GIVEN INSTRUCTION
Collect every line in the listing below that contains the string "title", and copy each one. Letter case must match.

* START RECORDS SUPPLIED *

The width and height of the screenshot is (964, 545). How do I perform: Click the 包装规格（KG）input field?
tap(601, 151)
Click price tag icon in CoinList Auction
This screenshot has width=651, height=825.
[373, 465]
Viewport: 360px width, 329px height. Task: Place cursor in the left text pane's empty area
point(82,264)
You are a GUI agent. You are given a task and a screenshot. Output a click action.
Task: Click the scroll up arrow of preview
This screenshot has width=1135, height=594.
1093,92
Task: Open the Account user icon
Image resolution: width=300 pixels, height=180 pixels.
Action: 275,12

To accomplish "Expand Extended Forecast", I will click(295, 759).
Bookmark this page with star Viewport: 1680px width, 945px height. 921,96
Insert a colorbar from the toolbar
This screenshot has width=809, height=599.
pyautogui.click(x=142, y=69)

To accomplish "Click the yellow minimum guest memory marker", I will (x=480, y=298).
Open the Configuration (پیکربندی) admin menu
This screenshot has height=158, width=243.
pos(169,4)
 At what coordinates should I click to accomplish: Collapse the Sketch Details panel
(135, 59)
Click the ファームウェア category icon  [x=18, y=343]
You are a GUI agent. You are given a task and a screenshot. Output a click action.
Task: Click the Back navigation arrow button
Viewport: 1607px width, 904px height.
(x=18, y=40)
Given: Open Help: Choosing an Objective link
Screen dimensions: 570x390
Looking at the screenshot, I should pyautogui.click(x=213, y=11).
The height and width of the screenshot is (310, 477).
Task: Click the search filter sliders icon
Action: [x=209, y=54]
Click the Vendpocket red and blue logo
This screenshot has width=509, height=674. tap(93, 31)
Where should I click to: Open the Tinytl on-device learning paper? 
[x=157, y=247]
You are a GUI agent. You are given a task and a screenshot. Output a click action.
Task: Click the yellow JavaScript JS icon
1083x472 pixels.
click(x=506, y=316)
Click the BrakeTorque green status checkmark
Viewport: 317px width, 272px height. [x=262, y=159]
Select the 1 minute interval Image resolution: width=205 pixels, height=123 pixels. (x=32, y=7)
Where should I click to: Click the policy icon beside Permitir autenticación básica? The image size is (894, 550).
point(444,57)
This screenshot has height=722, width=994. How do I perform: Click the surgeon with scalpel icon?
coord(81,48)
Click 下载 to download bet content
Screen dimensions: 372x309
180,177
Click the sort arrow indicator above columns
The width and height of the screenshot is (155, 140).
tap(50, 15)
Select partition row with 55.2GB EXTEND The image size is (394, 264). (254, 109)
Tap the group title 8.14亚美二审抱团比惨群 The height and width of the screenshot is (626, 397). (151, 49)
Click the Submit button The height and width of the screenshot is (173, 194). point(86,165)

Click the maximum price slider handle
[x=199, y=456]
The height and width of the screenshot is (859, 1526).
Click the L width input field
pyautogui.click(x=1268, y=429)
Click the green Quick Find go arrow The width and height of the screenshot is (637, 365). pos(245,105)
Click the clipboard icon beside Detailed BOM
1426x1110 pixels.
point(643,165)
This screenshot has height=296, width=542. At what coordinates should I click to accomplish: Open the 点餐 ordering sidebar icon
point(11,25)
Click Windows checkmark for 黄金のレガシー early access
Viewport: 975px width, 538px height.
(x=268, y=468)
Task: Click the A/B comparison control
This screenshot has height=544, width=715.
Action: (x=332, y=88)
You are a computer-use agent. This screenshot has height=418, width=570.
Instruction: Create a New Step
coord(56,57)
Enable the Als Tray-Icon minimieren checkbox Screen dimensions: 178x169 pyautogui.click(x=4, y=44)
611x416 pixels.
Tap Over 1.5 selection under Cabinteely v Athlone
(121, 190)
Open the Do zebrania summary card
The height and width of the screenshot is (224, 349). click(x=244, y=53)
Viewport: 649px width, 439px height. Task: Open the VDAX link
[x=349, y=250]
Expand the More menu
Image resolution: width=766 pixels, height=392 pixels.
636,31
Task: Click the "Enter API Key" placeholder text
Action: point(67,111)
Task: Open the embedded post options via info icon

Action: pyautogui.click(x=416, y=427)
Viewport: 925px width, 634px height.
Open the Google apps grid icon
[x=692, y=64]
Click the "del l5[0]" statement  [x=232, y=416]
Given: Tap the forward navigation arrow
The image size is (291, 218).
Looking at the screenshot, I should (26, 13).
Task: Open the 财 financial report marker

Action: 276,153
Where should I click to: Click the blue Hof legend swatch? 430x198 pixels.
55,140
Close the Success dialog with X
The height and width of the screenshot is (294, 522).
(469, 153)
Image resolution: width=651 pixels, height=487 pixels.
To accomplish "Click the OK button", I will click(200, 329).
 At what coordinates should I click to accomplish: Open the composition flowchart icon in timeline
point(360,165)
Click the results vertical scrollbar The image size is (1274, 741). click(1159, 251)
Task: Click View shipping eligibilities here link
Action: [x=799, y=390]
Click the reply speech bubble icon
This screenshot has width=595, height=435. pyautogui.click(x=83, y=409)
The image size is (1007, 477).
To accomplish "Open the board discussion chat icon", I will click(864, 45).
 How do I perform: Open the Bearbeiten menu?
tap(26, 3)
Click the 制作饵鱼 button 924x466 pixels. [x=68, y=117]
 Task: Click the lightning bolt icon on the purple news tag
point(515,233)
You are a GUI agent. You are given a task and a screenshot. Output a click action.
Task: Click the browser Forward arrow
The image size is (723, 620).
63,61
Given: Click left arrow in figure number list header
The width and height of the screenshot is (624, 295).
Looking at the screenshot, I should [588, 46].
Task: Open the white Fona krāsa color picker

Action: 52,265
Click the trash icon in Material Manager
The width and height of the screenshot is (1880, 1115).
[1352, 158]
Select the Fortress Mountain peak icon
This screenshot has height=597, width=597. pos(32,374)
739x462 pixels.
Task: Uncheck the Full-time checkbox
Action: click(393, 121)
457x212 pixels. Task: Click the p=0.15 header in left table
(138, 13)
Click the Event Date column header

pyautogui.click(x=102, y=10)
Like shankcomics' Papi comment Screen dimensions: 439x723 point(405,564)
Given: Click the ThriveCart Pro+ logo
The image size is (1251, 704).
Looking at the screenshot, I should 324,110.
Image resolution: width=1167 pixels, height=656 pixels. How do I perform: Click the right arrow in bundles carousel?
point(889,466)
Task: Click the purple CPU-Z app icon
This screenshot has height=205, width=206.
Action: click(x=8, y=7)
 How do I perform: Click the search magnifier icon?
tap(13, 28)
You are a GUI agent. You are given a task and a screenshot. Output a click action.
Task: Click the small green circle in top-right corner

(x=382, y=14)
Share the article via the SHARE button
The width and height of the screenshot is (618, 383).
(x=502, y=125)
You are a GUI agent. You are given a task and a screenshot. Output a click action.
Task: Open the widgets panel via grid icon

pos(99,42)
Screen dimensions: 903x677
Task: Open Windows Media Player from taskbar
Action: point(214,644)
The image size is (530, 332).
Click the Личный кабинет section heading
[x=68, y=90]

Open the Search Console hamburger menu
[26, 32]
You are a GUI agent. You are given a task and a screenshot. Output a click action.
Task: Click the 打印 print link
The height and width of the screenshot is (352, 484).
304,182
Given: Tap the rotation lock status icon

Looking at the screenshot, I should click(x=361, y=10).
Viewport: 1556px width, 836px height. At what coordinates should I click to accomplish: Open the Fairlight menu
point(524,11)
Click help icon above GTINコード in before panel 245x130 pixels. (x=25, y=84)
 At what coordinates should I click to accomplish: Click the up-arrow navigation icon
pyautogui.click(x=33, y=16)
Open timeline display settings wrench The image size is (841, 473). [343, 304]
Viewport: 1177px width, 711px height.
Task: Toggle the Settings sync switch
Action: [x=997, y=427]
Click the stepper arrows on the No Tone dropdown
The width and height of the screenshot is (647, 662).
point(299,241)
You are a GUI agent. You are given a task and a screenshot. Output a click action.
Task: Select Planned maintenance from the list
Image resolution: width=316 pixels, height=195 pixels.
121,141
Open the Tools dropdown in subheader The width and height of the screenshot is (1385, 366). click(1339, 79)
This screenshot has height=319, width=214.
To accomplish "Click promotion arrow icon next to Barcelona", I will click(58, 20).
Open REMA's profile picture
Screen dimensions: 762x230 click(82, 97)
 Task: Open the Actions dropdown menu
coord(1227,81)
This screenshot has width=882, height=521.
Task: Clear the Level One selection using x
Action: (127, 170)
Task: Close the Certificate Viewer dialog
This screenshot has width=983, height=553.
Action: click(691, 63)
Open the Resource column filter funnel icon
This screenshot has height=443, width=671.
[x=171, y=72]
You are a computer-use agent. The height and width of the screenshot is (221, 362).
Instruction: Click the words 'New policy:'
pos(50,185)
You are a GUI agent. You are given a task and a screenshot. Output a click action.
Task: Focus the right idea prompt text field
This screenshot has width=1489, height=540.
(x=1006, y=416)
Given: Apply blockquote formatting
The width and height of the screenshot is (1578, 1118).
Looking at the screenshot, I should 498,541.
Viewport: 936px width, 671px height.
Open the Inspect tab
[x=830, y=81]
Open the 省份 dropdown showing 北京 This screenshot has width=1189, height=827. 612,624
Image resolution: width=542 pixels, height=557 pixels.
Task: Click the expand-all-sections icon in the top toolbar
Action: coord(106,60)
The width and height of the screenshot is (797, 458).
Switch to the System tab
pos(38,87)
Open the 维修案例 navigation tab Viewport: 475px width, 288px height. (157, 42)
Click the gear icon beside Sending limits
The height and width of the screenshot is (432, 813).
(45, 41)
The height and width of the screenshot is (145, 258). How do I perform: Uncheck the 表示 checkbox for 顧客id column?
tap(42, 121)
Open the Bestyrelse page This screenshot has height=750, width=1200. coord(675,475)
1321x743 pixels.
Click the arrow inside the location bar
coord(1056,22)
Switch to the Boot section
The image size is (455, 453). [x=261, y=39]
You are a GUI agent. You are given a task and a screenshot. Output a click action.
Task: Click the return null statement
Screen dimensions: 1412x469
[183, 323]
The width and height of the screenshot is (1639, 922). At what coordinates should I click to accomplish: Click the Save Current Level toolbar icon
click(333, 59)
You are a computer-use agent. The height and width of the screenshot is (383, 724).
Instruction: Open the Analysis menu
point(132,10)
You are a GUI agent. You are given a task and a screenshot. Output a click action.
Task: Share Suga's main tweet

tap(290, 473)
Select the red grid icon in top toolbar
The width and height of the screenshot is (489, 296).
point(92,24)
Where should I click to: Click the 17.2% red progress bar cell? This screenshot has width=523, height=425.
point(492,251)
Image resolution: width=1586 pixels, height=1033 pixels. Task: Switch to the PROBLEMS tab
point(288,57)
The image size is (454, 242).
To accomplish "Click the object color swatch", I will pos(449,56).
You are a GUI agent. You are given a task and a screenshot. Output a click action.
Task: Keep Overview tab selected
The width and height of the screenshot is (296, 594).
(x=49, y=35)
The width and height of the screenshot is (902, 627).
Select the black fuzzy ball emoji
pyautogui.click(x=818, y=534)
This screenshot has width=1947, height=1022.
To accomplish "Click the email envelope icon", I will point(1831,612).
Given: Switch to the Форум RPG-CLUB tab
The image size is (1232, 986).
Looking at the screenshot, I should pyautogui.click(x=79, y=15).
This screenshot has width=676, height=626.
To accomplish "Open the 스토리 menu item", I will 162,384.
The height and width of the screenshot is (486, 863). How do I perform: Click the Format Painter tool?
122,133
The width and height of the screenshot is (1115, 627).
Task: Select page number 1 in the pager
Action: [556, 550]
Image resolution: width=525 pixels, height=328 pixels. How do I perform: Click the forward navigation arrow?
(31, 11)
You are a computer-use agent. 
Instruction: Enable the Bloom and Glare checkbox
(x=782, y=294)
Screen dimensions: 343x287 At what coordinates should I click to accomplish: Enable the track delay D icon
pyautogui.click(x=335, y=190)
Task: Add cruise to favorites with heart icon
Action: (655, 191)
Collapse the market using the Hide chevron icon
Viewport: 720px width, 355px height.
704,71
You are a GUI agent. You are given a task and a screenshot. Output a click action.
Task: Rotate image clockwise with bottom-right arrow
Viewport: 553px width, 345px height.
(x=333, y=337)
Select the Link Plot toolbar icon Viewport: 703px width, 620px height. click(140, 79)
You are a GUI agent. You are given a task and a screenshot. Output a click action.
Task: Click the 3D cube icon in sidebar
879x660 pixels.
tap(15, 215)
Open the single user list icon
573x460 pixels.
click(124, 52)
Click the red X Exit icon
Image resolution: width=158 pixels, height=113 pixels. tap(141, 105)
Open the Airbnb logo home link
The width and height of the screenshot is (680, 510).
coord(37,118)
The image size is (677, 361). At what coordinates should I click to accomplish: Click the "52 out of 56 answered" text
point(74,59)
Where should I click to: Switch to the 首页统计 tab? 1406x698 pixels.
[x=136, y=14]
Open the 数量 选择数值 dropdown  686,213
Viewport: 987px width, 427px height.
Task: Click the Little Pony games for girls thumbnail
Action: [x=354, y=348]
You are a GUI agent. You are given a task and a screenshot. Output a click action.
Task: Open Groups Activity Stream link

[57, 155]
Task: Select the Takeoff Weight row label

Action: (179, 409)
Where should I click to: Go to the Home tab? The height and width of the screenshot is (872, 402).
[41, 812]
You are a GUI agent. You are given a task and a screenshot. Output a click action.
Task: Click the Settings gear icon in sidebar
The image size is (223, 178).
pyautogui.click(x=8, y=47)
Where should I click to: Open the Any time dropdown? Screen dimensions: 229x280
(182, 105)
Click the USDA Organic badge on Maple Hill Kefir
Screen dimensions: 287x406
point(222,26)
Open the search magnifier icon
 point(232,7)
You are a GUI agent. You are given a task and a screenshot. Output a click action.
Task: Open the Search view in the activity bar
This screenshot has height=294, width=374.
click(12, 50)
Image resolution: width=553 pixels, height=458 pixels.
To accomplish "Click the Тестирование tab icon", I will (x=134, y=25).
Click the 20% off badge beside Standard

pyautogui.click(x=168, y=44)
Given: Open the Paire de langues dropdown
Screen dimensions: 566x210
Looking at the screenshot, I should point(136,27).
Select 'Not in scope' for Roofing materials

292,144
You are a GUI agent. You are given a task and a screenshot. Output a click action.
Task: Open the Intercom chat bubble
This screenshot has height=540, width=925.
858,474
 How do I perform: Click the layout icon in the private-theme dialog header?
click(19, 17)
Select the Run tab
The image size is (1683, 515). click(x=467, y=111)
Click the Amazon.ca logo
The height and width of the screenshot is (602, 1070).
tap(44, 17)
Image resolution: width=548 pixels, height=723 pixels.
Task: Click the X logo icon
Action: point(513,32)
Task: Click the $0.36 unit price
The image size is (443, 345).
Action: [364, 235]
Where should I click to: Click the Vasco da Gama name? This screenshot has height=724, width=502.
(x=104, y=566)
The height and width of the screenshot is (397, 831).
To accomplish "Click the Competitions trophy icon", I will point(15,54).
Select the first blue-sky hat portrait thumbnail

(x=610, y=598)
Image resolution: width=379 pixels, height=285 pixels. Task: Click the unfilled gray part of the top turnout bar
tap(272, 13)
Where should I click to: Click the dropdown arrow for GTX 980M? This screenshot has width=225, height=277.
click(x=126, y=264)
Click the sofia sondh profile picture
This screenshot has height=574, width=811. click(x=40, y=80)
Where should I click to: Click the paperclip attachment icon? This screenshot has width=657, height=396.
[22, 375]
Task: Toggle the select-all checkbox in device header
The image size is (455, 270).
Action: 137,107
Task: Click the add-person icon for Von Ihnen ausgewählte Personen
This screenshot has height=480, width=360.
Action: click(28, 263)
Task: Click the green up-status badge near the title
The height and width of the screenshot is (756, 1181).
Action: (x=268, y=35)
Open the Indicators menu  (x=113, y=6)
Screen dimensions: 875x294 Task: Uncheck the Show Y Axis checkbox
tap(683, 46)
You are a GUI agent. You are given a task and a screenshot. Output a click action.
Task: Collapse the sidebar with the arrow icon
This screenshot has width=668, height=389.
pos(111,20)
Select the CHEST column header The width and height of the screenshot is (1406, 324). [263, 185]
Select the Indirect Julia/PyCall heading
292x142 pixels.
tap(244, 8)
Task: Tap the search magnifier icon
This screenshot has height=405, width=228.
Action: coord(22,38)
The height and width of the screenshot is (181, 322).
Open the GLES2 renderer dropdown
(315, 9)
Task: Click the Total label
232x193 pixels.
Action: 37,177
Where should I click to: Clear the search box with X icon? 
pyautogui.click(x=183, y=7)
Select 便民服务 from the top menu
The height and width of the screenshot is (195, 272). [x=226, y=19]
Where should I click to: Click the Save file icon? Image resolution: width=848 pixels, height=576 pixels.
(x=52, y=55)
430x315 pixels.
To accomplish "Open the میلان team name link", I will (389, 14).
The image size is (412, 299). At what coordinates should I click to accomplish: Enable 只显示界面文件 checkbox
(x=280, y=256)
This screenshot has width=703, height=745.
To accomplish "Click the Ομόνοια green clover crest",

* END RECORDS SUPPLIED *

EXERCISE RESULT
Tap the group title 8.14亚美二审抱团比惨群 The height and width of the screenshot is (626, 397). (151, 49)
Task: Click the green up-status badge near the title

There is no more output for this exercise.